'''

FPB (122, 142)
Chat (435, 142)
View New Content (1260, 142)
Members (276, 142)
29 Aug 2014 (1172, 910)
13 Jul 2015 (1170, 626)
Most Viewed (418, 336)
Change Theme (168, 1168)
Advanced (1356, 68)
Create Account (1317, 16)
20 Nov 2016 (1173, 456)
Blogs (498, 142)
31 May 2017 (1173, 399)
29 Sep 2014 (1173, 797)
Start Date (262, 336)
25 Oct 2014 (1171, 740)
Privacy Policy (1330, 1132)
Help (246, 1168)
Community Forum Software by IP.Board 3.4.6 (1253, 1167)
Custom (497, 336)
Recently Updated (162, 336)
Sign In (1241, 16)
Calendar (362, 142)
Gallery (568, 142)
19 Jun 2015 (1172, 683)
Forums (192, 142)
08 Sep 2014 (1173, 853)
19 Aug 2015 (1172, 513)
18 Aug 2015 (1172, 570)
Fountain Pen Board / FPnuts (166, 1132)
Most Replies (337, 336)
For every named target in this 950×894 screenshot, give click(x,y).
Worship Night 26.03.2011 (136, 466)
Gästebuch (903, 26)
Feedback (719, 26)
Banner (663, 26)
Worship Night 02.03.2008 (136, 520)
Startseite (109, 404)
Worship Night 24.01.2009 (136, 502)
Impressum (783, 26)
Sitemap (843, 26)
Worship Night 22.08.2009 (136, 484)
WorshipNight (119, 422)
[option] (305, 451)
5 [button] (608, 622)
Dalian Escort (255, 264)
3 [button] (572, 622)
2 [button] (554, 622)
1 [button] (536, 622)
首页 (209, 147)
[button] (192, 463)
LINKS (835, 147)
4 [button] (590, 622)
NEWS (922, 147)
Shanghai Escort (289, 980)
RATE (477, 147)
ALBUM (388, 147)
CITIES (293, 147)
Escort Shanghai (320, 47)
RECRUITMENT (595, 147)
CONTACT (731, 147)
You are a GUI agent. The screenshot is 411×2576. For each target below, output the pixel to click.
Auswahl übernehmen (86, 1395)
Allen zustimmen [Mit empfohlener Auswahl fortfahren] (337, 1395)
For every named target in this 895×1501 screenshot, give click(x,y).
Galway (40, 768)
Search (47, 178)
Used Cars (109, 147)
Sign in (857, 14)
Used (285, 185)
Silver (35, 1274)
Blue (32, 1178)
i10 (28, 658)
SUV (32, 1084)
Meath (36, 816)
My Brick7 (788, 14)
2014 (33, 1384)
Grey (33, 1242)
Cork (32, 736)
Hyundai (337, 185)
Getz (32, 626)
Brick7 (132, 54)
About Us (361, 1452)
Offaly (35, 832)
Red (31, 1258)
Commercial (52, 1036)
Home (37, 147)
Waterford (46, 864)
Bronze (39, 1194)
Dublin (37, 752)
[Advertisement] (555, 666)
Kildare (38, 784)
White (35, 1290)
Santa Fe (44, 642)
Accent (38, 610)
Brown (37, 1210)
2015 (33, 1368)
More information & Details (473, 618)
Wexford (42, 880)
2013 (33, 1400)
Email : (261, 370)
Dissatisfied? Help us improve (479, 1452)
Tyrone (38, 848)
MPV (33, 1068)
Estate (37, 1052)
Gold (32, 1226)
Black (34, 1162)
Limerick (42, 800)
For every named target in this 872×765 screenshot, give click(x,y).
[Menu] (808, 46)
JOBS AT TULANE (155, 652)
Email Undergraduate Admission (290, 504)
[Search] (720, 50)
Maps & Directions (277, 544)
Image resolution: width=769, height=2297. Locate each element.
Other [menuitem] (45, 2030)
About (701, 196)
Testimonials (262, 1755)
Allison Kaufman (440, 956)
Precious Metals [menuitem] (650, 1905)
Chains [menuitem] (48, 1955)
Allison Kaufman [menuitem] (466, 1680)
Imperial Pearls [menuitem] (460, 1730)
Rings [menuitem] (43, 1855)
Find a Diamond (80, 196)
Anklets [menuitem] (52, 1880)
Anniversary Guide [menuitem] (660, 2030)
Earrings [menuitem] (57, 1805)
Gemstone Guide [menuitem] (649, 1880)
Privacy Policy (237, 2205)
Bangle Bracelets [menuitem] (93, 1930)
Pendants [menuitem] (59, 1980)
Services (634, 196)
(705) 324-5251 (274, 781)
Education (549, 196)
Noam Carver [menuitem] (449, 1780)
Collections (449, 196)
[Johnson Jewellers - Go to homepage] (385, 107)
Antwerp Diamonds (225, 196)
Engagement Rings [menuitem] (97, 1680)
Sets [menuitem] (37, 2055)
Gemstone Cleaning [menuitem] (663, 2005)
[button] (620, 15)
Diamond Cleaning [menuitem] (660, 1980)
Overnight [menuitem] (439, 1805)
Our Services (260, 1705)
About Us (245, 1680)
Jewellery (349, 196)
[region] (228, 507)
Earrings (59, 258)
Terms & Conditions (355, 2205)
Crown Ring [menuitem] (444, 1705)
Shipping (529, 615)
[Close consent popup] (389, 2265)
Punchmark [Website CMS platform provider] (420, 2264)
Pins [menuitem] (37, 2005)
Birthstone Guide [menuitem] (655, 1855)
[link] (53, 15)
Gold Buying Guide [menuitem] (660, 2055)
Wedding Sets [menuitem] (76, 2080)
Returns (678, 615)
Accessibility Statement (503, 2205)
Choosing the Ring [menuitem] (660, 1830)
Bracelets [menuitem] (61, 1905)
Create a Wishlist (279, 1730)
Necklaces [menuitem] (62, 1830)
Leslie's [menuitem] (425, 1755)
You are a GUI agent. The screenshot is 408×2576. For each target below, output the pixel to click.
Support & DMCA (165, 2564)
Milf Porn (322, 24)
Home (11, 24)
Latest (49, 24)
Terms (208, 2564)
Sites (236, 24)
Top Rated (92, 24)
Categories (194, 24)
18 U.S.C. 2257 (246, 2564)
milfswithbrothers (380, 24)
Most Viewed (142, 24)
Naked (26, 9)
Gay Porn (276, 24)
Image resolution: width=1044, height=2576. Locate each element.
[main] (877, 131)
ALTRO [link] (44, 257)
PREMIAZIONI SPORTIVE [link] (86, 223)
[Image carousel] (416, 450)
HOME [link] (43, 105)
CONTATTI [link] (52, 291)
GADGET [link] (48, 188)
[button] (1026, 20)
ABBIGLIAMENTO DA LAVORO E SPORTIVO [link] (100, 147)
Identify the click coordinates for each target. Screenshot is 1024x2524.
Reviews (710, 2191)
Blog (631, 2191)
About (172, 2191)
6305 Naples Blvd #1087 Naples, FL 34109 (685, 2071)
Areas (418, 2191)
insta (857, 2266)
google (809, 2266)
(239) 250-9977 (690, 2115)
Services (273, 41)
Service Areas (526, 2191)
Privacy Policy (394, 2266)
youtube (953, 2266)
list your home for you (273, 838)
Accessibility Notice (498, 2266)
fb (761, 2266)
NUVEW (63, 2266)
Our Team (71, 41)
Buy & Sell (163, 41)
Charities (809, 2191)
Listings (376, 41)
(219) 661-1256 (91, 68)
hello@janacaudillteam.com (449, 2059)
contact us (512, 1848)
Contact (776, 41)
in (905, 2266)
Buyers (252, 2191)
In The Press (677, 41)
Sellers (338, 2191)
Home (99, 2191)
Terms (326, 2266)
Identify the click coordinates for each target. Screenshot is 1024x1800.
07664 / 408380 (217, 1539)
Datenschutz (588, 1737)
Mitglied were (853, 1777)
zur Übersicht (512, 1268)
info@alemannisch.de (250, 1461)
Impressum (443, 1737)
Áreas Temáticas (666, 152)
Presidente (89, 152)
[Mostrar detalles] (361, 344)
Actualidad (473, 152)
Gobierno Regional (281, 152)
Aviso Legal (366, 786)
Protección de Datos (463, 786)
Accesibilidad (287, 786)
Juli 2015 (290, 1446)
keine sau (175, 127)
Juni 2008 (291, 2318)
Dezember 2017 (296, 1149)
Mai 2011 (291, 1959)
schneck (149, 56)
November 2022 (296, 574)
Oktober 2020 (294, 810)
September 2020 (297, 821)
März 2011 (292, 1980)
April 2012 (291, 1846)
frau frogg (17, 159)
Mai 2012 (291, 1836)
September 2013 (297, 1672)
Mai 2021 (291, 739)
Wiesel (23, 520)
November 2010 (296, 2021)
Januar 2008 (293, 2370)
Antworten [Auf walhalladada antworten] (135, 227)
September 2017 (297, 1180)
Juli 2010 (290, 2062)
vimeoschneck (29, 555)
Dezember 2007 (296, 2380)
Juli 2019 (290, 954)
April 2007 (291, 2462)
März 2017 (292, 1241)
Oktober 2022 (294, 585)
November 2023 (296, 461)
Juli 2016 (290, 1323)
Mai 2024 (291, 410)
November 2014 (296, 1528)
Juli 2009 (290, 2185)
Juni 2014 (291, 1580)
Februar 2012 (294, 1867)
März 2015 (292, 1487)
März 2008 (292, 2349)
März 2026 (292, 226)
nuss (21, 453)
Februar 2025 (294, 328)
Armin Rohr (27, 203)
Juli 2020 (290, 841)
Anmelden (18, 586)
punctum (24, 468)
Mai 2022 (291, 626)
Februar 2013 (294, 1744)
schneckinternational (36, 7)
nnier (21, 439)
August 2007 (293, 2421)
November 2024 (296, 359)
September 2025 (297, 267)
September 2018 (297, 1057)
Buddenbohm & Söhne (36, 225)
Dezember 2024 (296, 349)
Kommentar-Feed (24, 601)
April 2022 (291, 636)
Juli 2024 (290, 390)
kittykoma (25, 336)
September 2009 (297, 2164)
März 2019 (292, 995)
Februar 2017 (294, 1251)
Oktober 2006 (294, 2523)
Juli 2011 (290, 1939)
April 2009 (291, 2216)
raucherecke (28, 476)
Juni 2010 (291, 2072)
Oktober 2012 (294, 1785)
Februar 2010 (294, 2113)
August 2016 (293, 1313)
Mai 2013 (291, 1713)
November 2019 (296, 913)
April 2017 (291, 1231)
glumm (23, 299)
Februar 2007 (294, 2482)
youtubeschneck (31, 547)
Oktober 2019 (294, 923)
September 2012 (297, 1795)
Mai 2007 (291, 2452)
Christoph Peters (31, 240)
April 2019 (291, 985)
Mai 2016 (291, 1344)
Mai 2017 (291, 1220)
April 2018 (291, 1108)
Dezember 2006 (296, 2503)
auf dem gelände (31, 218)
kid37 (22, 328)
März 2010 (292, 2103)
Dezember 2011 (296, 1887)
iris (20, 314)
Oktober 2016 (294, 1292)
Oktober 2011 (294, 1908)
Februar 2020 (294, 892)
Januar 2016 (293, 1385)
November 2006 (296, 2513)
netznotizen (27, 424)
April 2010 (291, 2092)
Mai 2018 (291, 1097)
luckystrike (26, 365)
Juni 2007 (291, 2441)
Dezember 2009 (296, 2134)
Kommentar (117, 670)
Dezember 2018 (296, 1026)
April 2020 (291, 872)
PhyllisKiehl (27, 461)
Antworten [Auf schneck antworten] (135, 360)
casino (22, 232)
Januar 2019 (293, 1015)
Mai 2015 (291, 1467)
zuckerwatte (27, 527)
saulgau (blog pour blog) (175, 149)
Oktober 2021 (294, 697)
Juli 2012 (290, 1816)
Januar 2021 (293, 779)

'''

Quote the data from the line containing "Our Services (260, 1705)" through the line containing "Leslie's [menuitem] (425, 1755)", line for line, including both of those lines.

- Result for this exercise
Our Services (260, 1705)
About Us (245, 1680)
Jewellery (349, 196)
[region] (228, 507)
Earrings (59, 258)
Terms & Conditions (355, 2205)
Crown Ring [menuitem] (444, 1705)
Shipping (529, 615)
[Close consent popup] (389, 2265)
Punchmark [Website CMS platform provider] (420, 2264)
Pins [menuitem] (37, 2005)
Birthstone Guide [menuitem] (655, 1855)
[link] (53, 15)
Gold Buying Guide [menuitem] (660, 2055)
Wedding Sets [menuitem] (76, 2080)
Returns (678, 615)
Accessibility Statement (503, 2205)
Choosing the Ring [menuitem] (660, 1830)
Bracelets [menuitem] (61, 1905)
Create a Wishlist (279, 1730)
Necklaces [menuitem] (62, 1830)
Leslie's [menuitem] (425, 1755)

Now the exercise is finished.